Un automobiliste suit un autre véhicule à une distance de 4m à 6m sur l’autoroute. Le premier véhicule sort de l’autoroute pour confronter l’automobiliste qui le collait. Ce dernier sort alors un couteau. Le conducteur du premier véhicule repart et appelle la police. Pour ces faits, le ministère public met en accusation le prévenu pour violation grave des règles de la circulation routière et pour menaces. Il propose une peine de 50 jours-amende. Le prévenu estime qu’il existait un cas de défense obligatoire et qu’il convient de réadministrer les preuves (cf. art. 131 al. 3 CPP). Le Tribunal fédéral doit ainsi se pencher sur les conditions de la défense obligatoire.

Droit

Selon l’art. 130 lit. b CPP, il existe un cas de défense obligatoire si le prévenu encourt une peine privative de liberté de plus d’un an. L’art. 130 lit. c CPP impose également un avocat quand le prévenu, à cause de son état physique ou psychique ou pour une autre raison, ne peut pas suffisamment défendre ses intérêts dans la procédure pénale.

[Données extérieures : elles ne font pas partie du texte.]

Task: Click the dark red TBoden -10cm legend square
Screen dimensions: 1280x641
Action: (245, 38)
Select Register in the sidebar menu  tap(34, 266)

Contrairement à l’avis du recourant, le Tribunal fédéral estime que la peine déterminante pour retenir une défense obligatoire n’est pas la peine abstraite de l’infraction, mais la peine concrète que risque de purger le prévenu. En l’espèce, le ministère public a proposé 50 jours-amende, de sorte que la limite d’une année n’est pas atteinte.

Le Tribunal fédéral constate ensuite que le recourant n’a pas de problème psychique ou physique.

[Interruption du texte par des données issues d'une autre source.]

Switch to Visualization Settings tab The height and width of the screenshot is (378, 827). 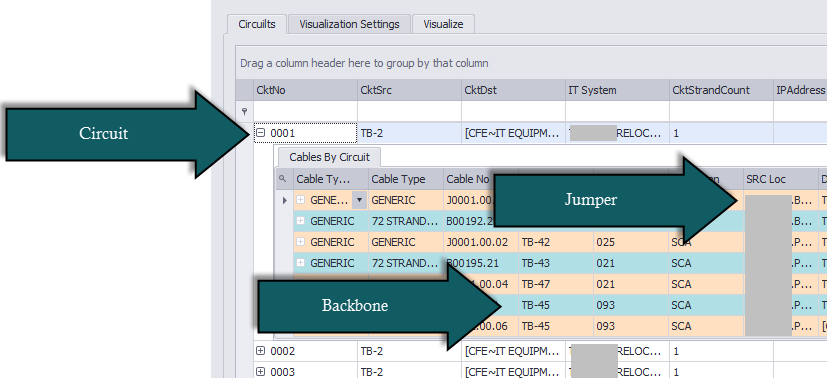pyautogui.click(x=349, y=24)
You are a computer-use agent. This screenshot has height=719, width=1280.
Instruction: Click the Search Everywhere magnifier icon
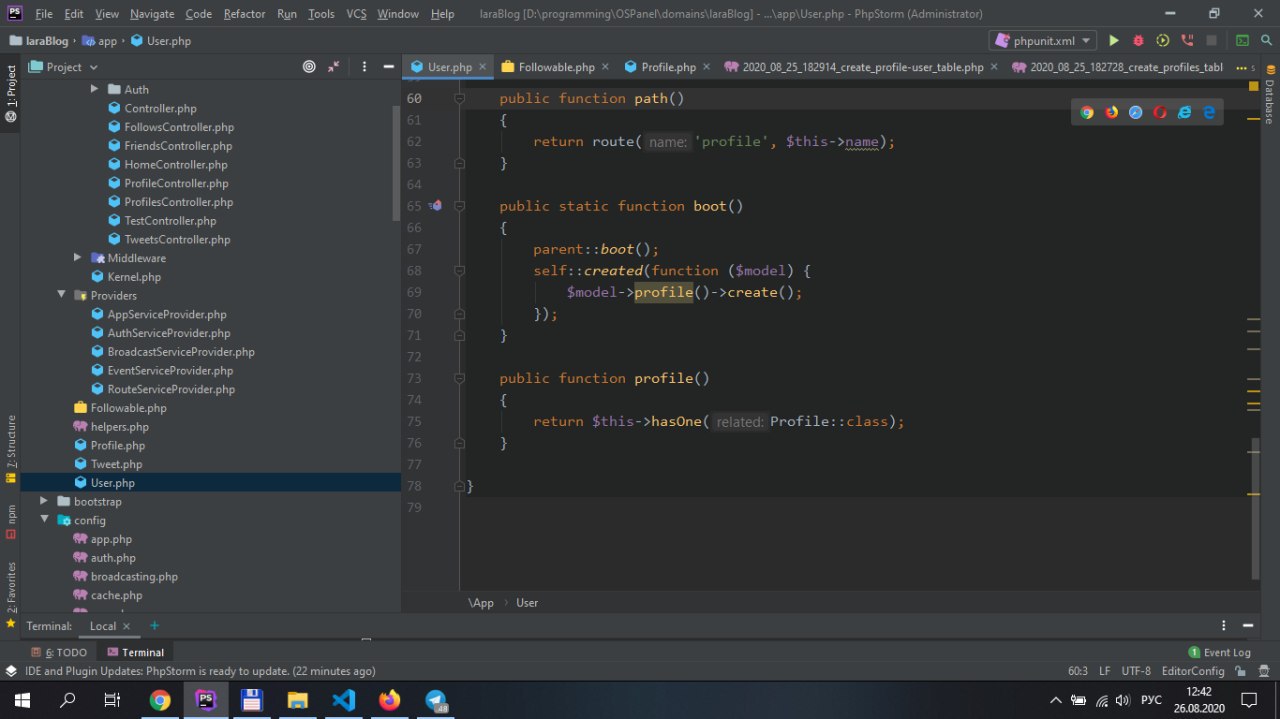pos(1265,41)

Il se penche alors sur l’existence d’autres motifs au sens de l’art. 130 lit. c CPP. La doctrine estime qu’une mauvaise compréhension de la langue peut constituer un autre motif si le recours à un traducteur ne suffit pas pour assurer la défense des droits du prévenu. Il en va de même d’une autre raison qui ne conduit généralement pas à une défense obligatoire, mais qui peut entraver de la même manière qu’un problème physique ou psychique la défense du prévenu. Dans le doute, il convient de retenir l’existence d’un tel motif. En revanche, s’il n’y a pas de cas limite, l’admission d’un autre motif doit être admise avec restriction et apparaître suffisamment grave pour administrer à nouveau les preuves en présence d’un avocat.

En l’espèce, la difficulté du cas ainsi que l’éventualité d’un casier judiciaire lors d’une condamnation ne suffisent pas à retenir une défense obligatoire. Par conséquent, il n’existe aucun autre motif au sens de l’art. 130 lit. b CPP.

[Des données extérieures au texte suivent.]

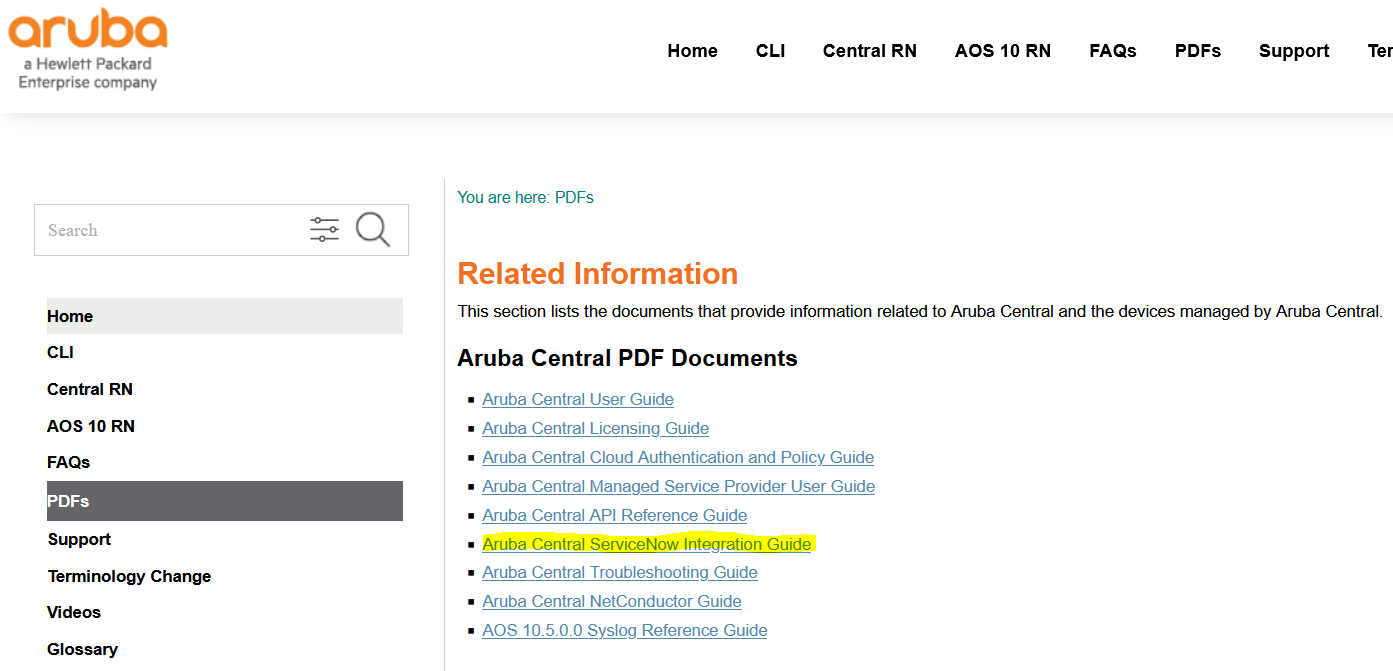The width and height of the screenshot is (1393, 671).
Task: Select Home in the left sidebar
Action: tap(69, 315)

Le Tribunal fédéral se penche enfin sur les conditions de la défense d’office. Il rappelle que l’art. 132 CPP reprend la jurisprudence de la CourEDH et que l’éventualité de devoir purger une peine privative de liberté (en l’occurrence une peine maximale de 3 ans) ne fonde pas à elle-seule une défense d’office. Le Tribunal fédéral considère que la défense d’office doit être accordée lorsque l’octroi d’un sursis est exclu. S’il existe un cas relativement grave, la défense d’office est octroyée lorsque le prévenu doit faire face à des difficultés en fait ou en droit qu’il ne peut pas surmonter seul. Lors d’un cas évident de peu de gravité (offensichtlicher Bagatellfall), la défense d’office est rejetée. Tel est notamment le cas si l’infraction est réprimée par une amende ou une peine privative de liberté minime.

En l’espèce, le Tribunal fédéral estime qu’il n’existe pas de difficulté en fait ou en droit, de sorte qu’il n’était pas nécessaire pour le prévenu d’avoir un défenseur d’office lors de la phase d’instruction.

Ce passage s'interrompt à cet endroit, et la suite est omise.